Text passage =>
▬▬▬▬▬▬▬▬▬▬
Regarding claims 4 and 16
Konan et al teaches
wherein format strings describing different events correspond to compilation addresses of different local static variables [0066, a log type can be classified as either statistical or flow. The former captures statistics of the occurrences of internal events, while the latter captures events with timestamps and parameters. Statistical logs are useful for a generic overview during device FA, and can narrow down a problematic scenario very quickly. For example, incremented statistics for a device being over temperature gives a clue on a possible root cause of failure, but it does not give an exact timestamp, i.e., when the event happened and under what circumstances. Flow logs, on the other hand, provide an entire history of events that happened on the device. A shortcoming of flow logs, though, is memory usage and performance. Statistical logs are usually implemented with simple increments of global variables and can be compactly stored. Flow logs require more space, since they utilize timestamps and custom parameters. Flow logs usually support a log overwrite mechanism, as memory resources are limited, and when there is no more space for new logs, the oldest are deleted to free-up memory]. ]. The feature of providing variable… would be obvious for the reasons set forth in the rejection of claim 1.
Regarding claims 5 and 17
Konan et al teaches
the first instruction set is implemented through a plurality of macros [0013] in still another aspect, a non-transitory computer-readable storage medium stores a set of instructions for directing a host device to perform failure analysis of firmware using a firmware event tracker stored in a NAND memory device and that includes multiple event-items pertaining to events that occurred during execution of firmware in a storage device. Each of the event-items includes a timestamp, a unique identifier and at least one parameter describing the corresponding event. The event-items being arranged in groups, each having its own group identifier. The set of instructions comprising instructions for establishing communication between the host device and the NAND memory device; selecting individual event-items using their respective unique identifiers or one or more groups of event-items using their respective group identifiers; reading the selected event-items; parsing data of the selected event-items; sorting the selected event-items by timestamps; and analyzing details of the sorted event-items to perform failure analysis on the firmware]. The feature of providing macros or instructions… would be obvious for the reasons set forth in the rejection of claim 1.
▬▬▬▬▬▬▬▬▬▬
Dataset section =>
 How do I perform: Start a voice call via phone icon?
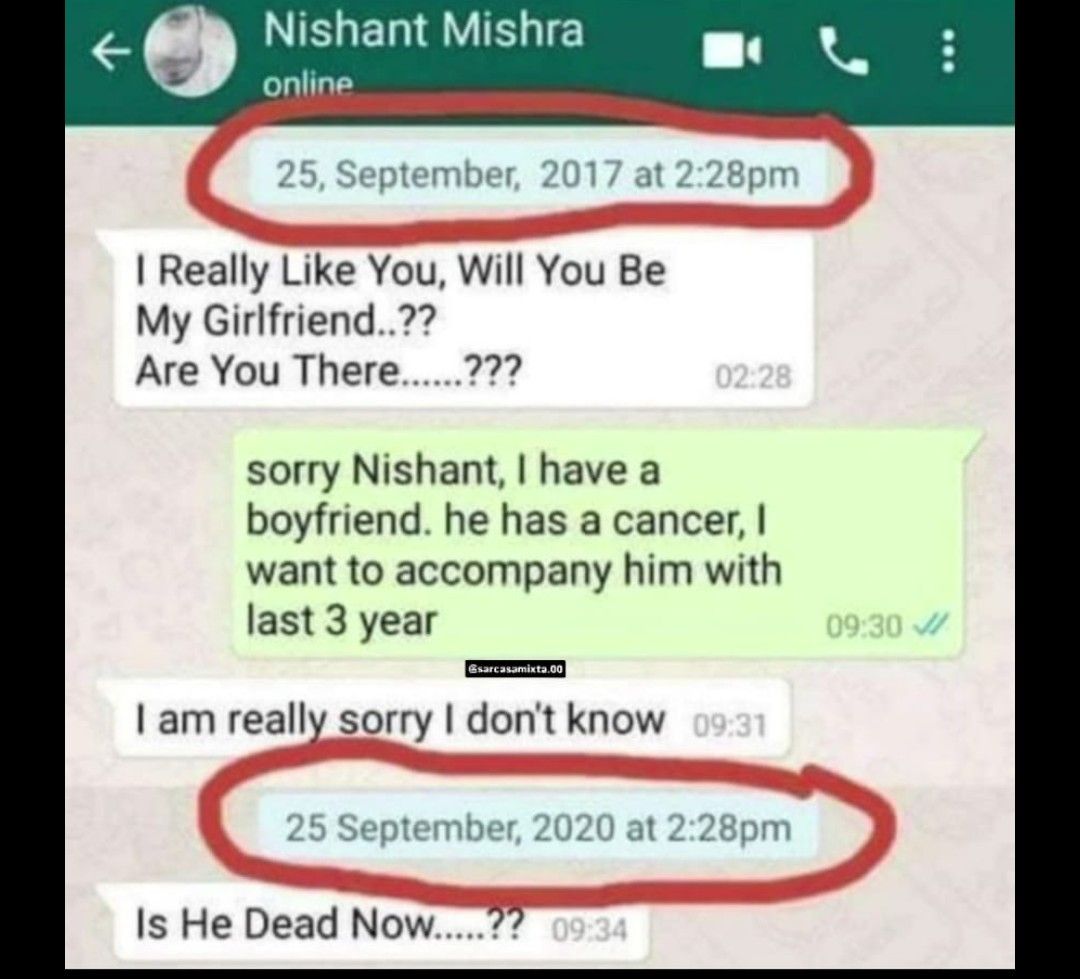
▬▬▬▬▬▬▬▬▬▬
Exercise requirements =>
A. According to the claim rejection passage, why do flow logs usually support a log overwrite mechanism?
B. In the claim rejection passage, what does each of the event-items include?
C. Translate this sentence from the claim rejection passage into Spanish: "Statistical logs are usually implemented with simple increments of global variables and can be compactly stored."

Written responses =>
A. Flow logs usually support a log overwrite mechanism because memory resources are limited. When there is no more space for new logs, the oldest ones are deleted to free up memory.

B. Each event-item includes a timestamp, a unique identifier and at least one parameter describing the corresponding event.

C. Los registros estadísticos suelen implementarse con simples incrementos de variables globales y pueden almacenarse de forma compacta.